-- TASK GOAL --
Everything from the line that has "Click the bed icon beside the property title" to the last line of the listing must be repeated exactly, and nothing more; omit the pictures.

-- DATA EXTRACTS --
-------------------------

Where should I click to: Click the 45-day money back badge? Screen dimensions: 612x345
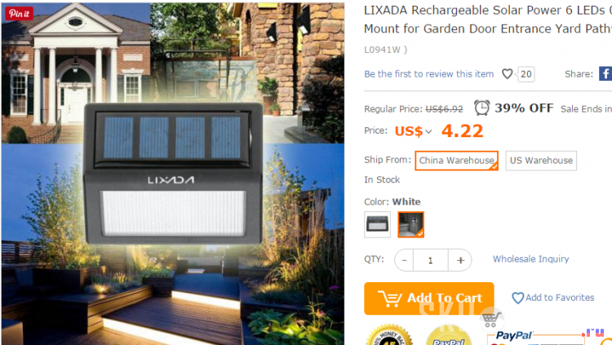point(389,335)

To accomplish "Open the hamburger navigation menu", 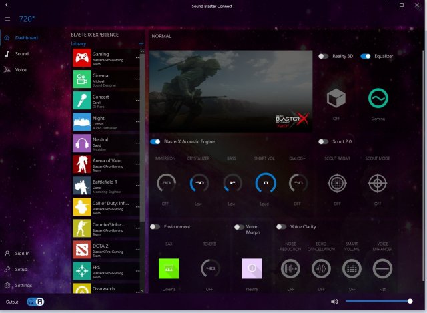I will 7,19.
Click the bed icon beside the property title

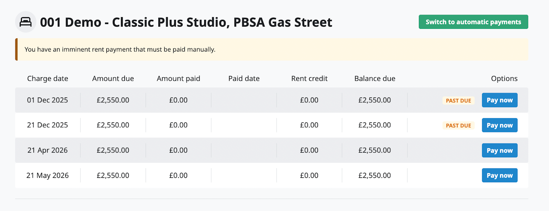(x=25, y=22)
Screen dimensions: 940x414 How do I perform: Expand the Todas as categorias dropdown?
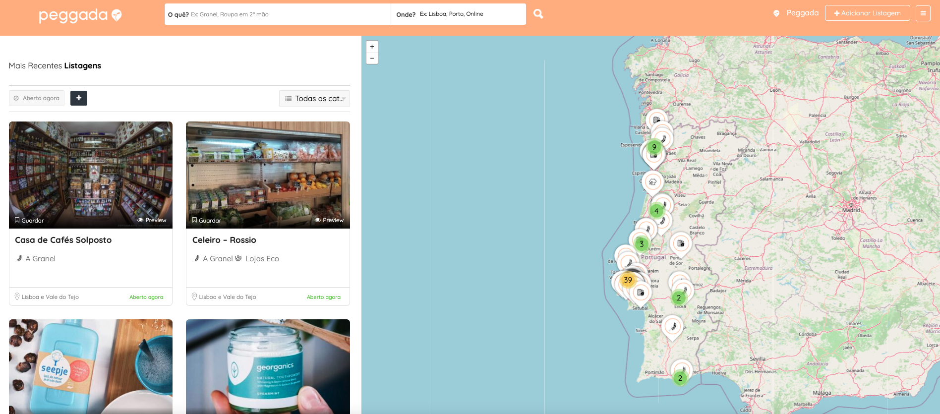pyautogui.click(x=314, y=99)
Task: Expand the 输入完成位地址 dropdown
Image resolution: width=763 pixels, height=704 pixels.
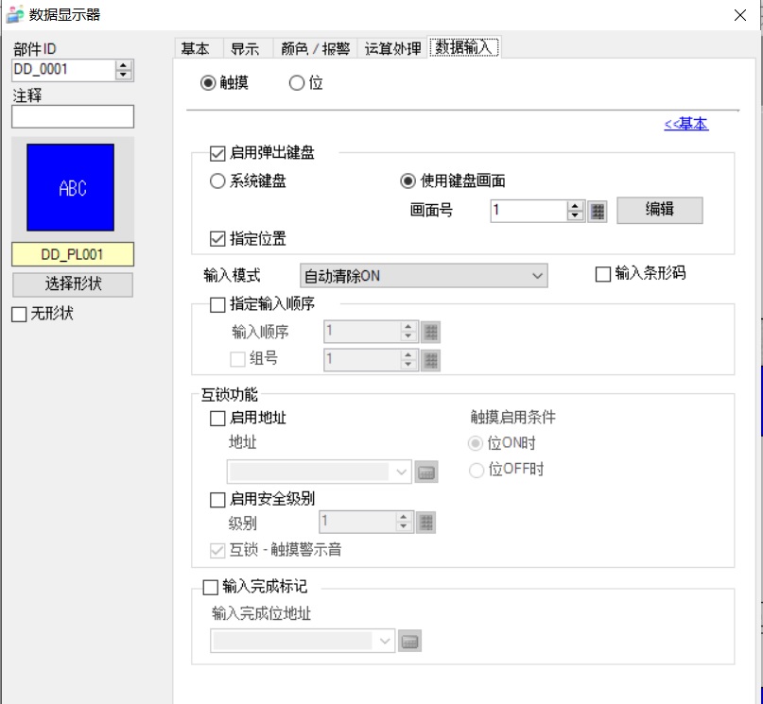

-------------------------

-- REPLY TO THE TASK --
Click the bed icon beside the property title

(x=25, y=22)
Screen dimensions: 940x414 How do I perform: Expand the Todas as categorias dropdown?
pyautogui.click(x=314, y=99)
Task: Expand the 输入完成位地址 dropdown
Image resolution: width=763 pixels, height=704 pixels.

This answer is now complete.